> Text provided:

START

A simple routine in C++ to escape a string might look as follows:
  for (...) {
    if ((*in == '\\') || (*in == '"')) {
      *out++ = '\\';
    *out++ = *in;

Such a character-by-character approach is unlikely to provide the best possible performance on modern hardware.

Recent Intel processors have fast instructions (AVX-512) that are well suited for such problems. I decided to sketch a solution using Intel intrinsic functions. The routine goes as follows:

  1. I use two constant registers containing 64 copies of the backslash character and 64 copies of the quote characters.
  2. I start a loop by loading 32 bytes from the input.
  3. I expands these 32 bytes into a 64 byte register, interleaving zero bytes.
  4. I compare these bytes with the quotes and backslash characters.
  5. From the resulting mask, I then construct (by shifting and blending) escaped characters.
  6. I ‘compress’ the result, removing the zero bytes that appear before the unescaped characters.
  7. I advance the output pointer by the number of written bytes and I continue the loop.

END

> Raw data:
START

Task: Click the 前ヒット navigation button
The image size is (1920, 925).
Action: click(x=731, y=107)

END
START

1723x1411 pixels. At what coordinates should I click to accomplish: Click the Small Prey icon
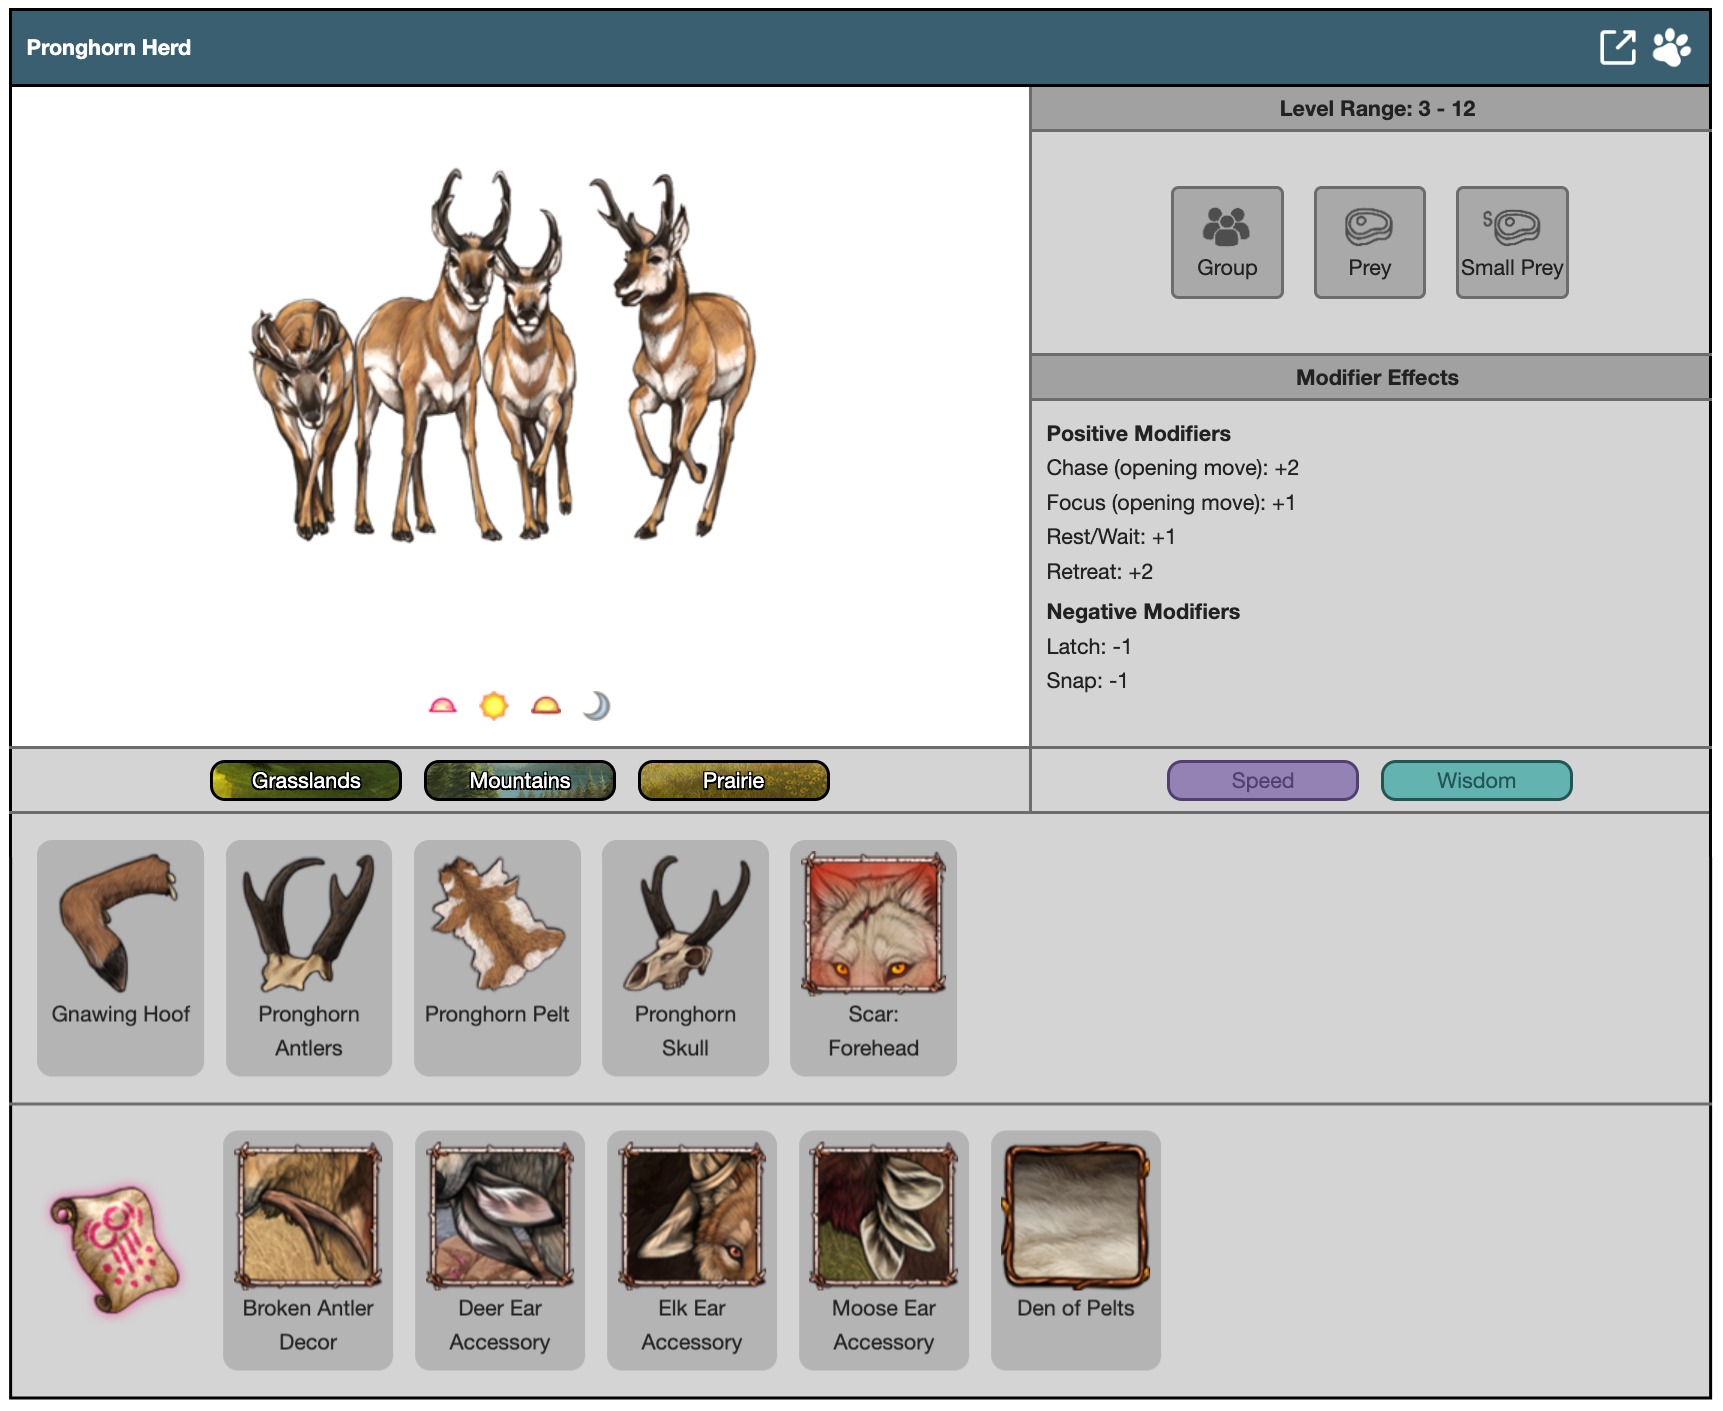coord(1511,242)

END
START

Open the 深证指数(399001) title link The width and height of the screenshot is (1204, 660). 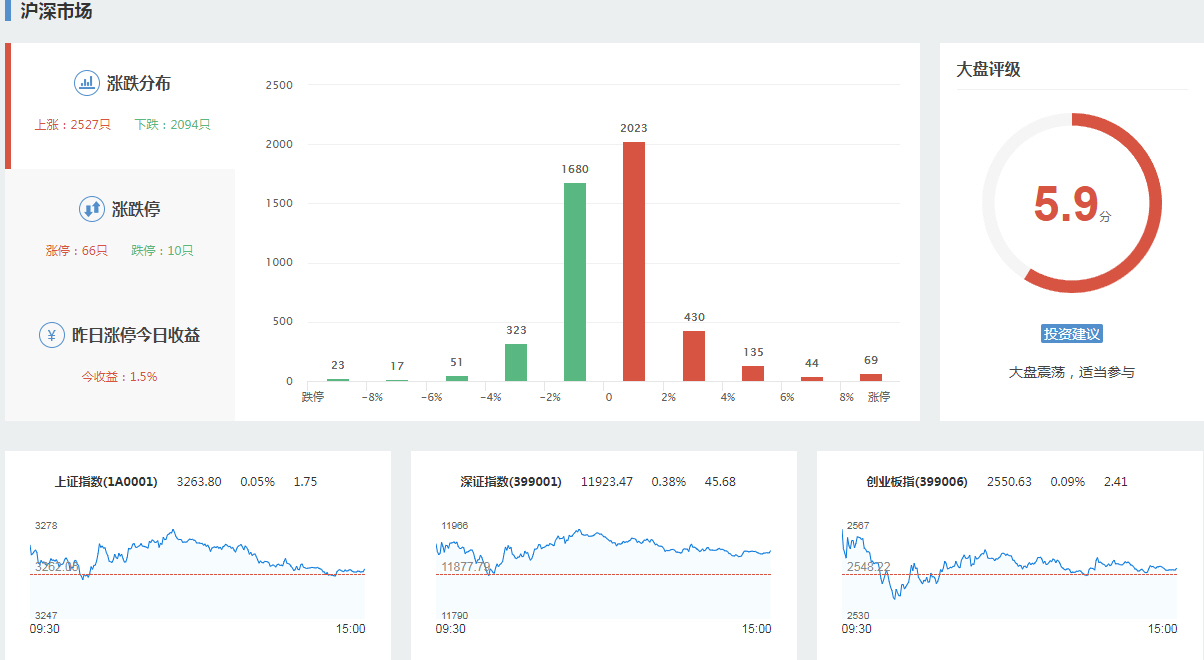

END

> What to work on:
• 1. In the text on escaping strings with AVX-512, how many bytes does the loop load from the input at its start?
• 2. Say whether each statement agrees with the text on escaping strings with AVX-512, answering yes or no and quoting the deciding words: (a) Each of the two constant registers holds 64 copies of a character. (b) The solution was sketched in assembly language. (c) The character-by-character approach is described as likely to give the best performance on modern hardware.
• 3. Continue the text on escaping strings with AVX-512 from its last sentence.
The lines have no role here.

> Outputs by task:
• 1. 32 bytes.

• 2.
(a) Yes: "two constant registers containing 64 copies of the backslash character and 64 copies of the quote characters"
(b) No: "I decided to sketch a solution using Intel intrinsic functions."
(c) No: "Such a character-by-character approach is unlikely to provide the best possible performance on modern hardware."

• 3.
The C++ code roughly looks like this…

  __m512i solidus = _mm512_set1_epi8('\\');
  __m512i quote = _mm512_set1_epi8('"');
  for (; in + 32 <= finalin; in += 32) {
    __m256i input = _mm256_loadu_si256(in);
    __m512i input1 = _mm512_cvtepu8_epi16(input);
    __mmask64 is_solidus = _mm512_cmpeq_epi8_mask(input1, solidus);
    __mmask64 is_quote = _mm512_cmpeq_epi8_mask(input1, quote);
    __mmask64 is_quote_or_solidus = _kor_mask64(is_solidus, is_quote);
    __mmask64 to_keep = _kor_mask64(is_quote_or_solidus, 0xaaaaaaaaaaaaaaaa);
    __m512i shifted_input1 = _mm512_bslli_epi128(input1, 1);
    __m512i escaped =
        _mm512_mask_blend_epi8(is_quote_or_solidus, shifted_input1, solidus);
    _mm512_mask_compressstoreu_epi8(out, to_keep, escaped);
    out += _mm_popcnt_u64(_cvtmask64_u64(to_keep));

This code can be greatly improved. Nevertheless, it is a good first step. What are the results an Intel icelake processor using GCC 11 (Linux) ? A simple benchmark indicates a 5x performance boost compared to a naive implementation:

regular code 0.6 ns/character
AVX-512 code 0.1 ns/character

It looks quite encouraging ! My source code is available. I require a recent x64 processor with AVX-512 VBMI2 support.